__EXERCISE OBJECTIVE__. If a line in the listing carries the word "Open", return a copy of that line.

__DATA SUPPLIED__.

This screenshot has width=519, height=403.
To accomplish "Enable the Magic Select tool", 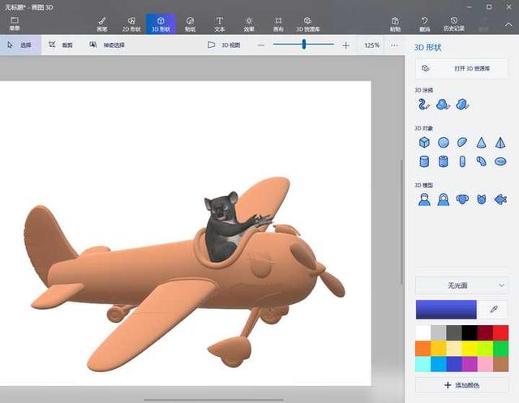I will point(106,45).
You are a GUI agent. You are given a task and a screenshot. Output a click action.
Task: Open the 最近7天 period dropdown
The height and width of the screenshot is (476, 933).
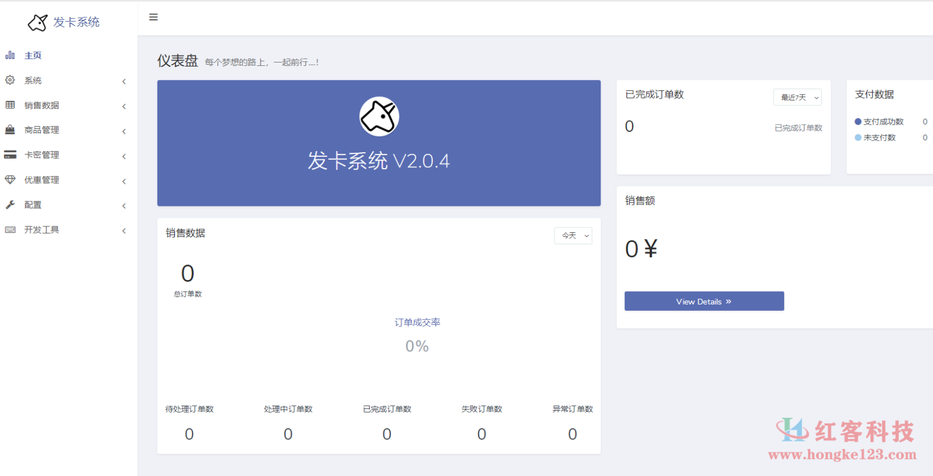pos(797,97)
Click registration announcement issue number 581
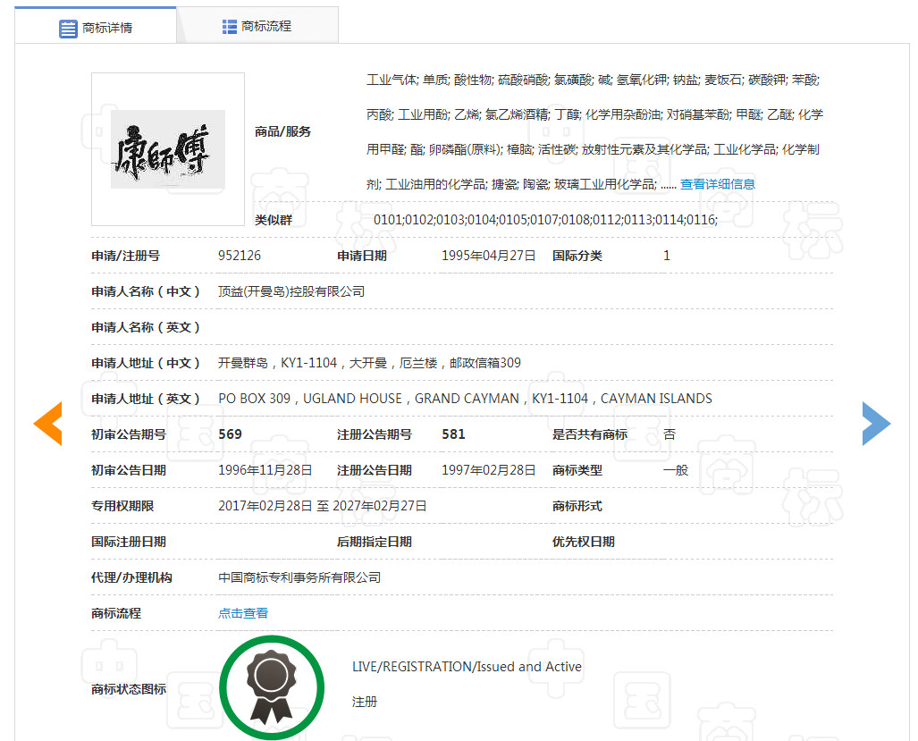This screenshot has width=918, height=741. 453,434
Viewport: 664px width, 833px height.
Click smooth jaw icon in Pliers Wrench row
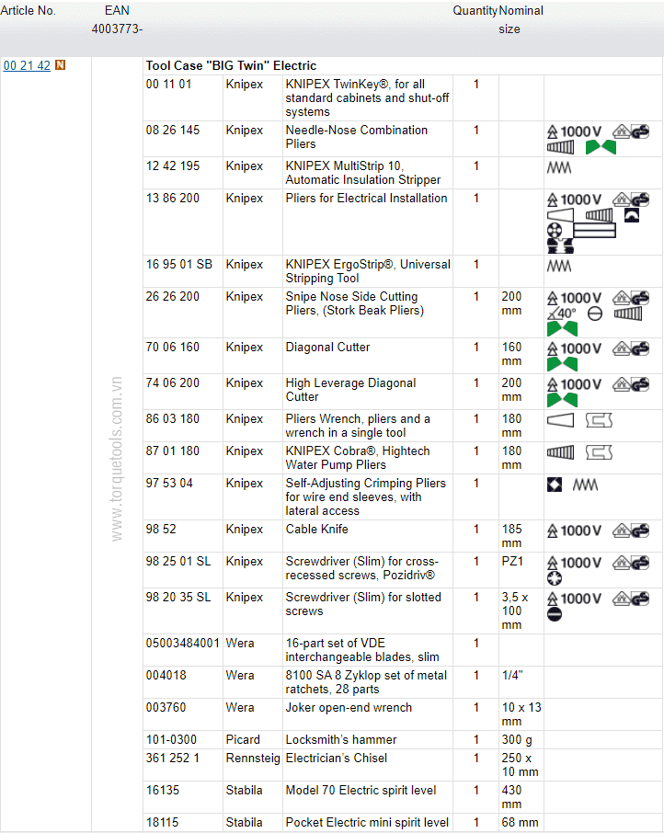tap(560, 420)
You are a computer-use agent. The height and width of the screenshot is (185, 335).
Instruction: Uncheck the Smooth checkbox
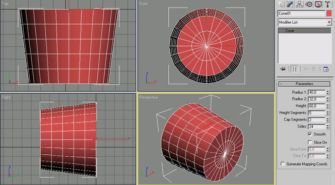[x=310, y=134]

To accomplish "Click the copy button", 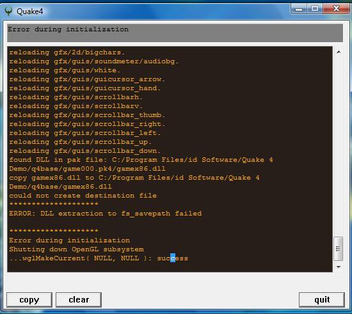I will pyautogui.click(x=29, y=300).
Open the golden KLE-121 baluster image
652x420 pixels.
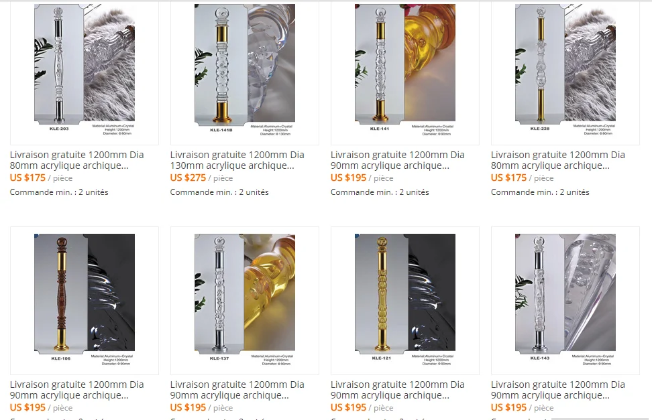(405, 300)
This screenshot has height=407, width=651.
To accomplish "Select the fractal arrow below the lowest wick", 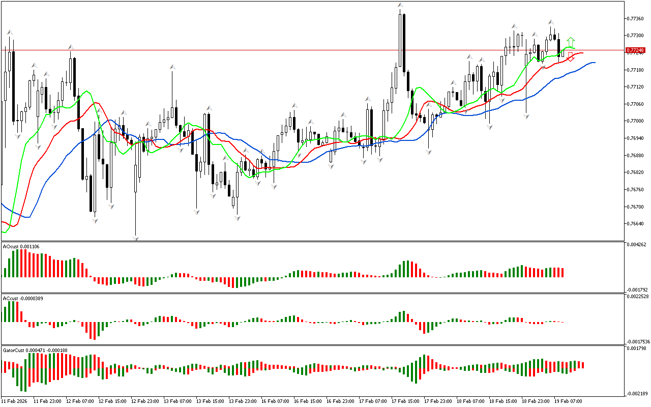I will [x=136, y=238].
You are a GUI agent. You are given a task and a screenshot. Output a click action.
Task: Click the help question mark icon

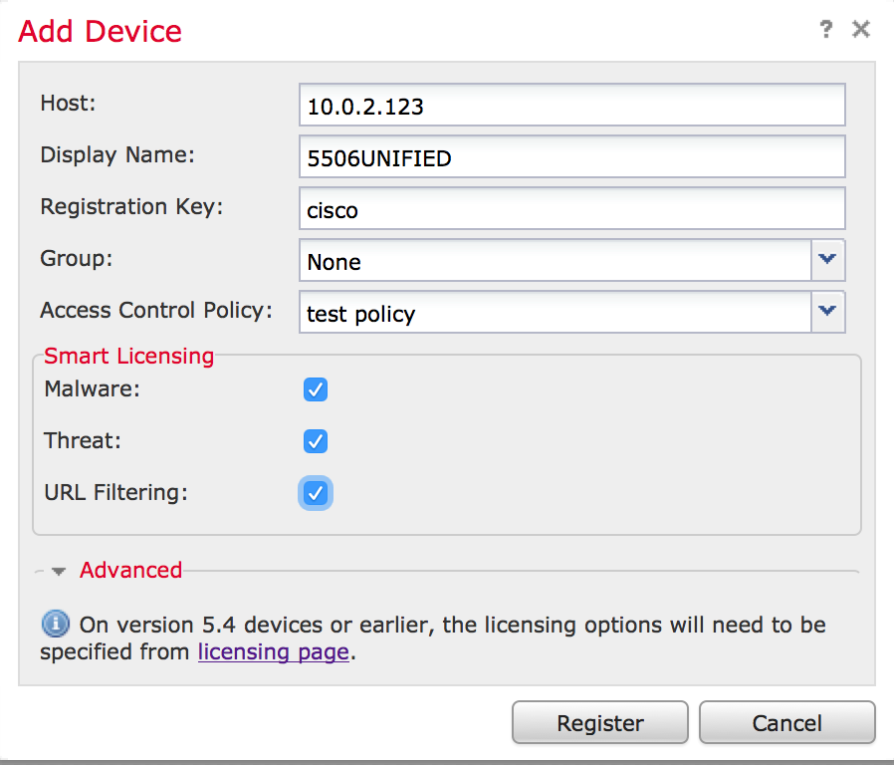point(825,30)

__EXERCISE ANSWER__.
Task: Open the 最近7天 period dropdown
Open the golden KLE-121 baluster image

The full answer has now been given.